Text excerpt ▸
260 Array Multiplier
260 : Array Multiplier
- Author: Rebecca Boadu & Sarah Herrera
- Description: 4x4 Structural Array Multiplier
- GitHub repository
- Clock: 0 Hz
How it works
Our 4x4 array multiplier multiplies two 4-bit binary numbers to produce an 8-bit product by breaking down the process into partial products. Each bit of one input is ANDed with each bit of the other input, creating a 4x4 grid of partial products. These partial products are organized into rows and shifted leftward, simulating the alignment process in traditional multiplication. Full adders within each “box” of the grid add these partial products, managing both the sum and the carry bits. Each carry moves to the next box, allowing us to systematically add all rows and carry values. Once all additions are complete, the result is an accurate 8-bit binary product of the two inputs. A block diagram is also included to illustrate the structure of partial products, adders, and carry management within the multiplier.

Dataset extract ▸

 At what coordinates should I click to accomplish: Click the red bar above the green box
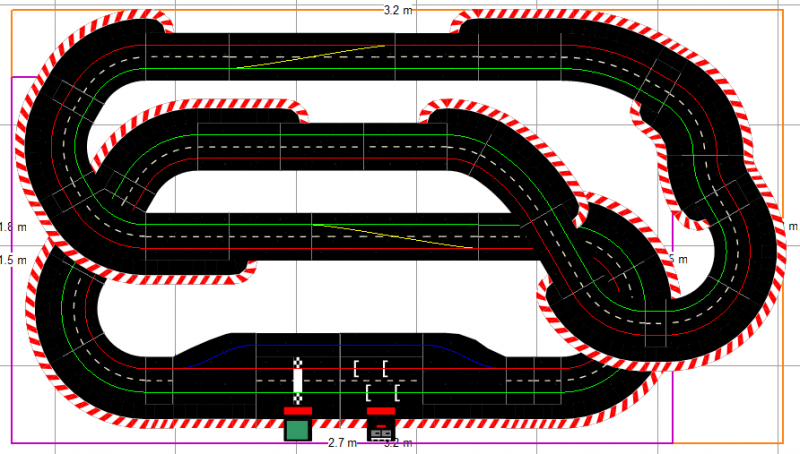[297, 411]
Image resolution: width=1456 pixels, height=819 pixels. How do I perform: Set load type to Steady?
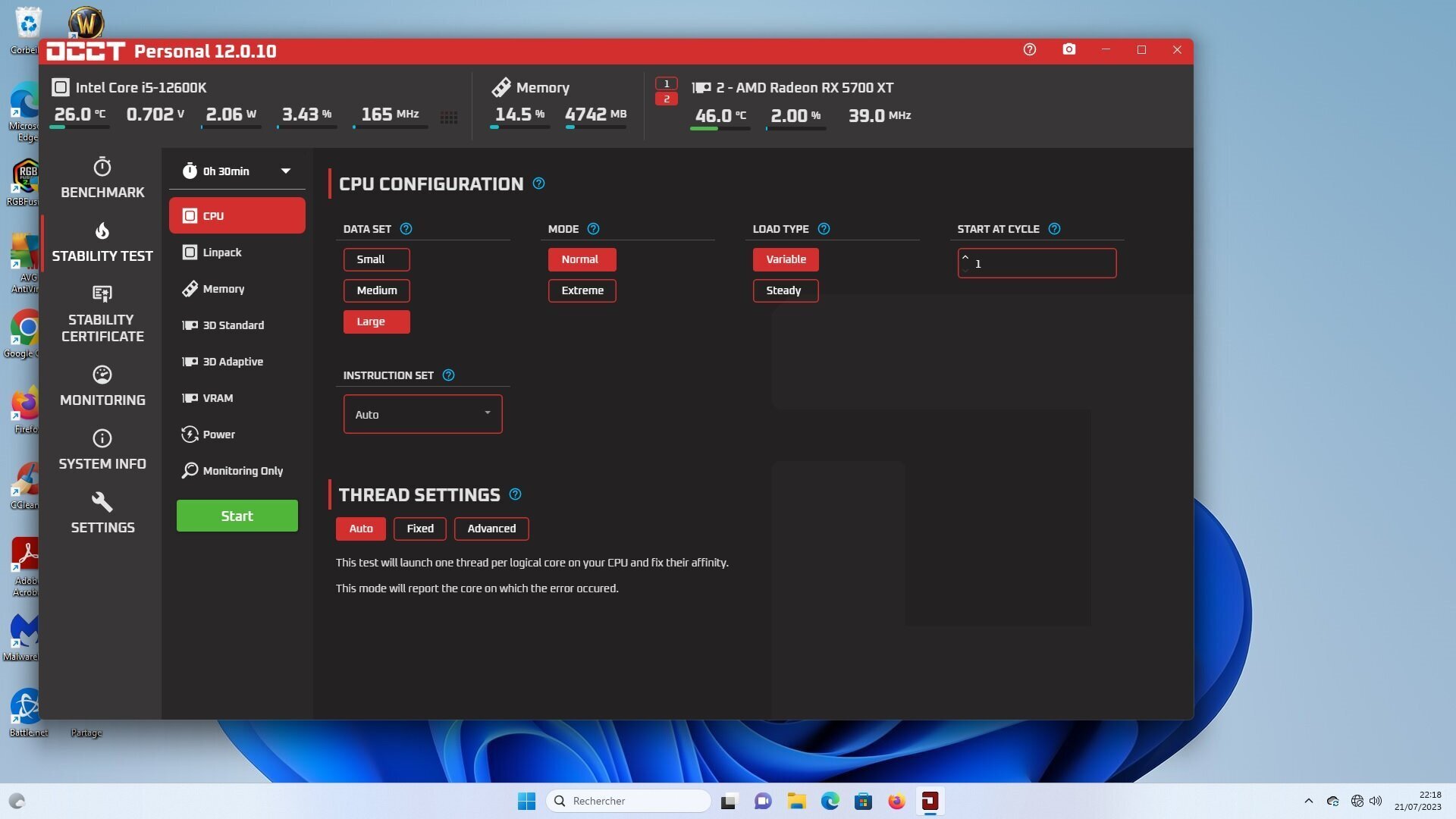coord(785,290)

Set of tasks ▸
(1) Answer these about the array multiplier page:
(a) What clock frequency is listed?
(b) How many bits wide is the product?
(c) Which logic operation combines each bit of one input with each bit of the other?
(2) According to the array multiplier page, why are the rows of partial products shifted leftward? Answer in one to three sentences.

Outputs for the tasks ▸
(1)
(a) 0 Hz.
(b) 8 bits.
(c) AND.

(2) The rows are shifted leftward to simulate the alignment step of traditional multiplication.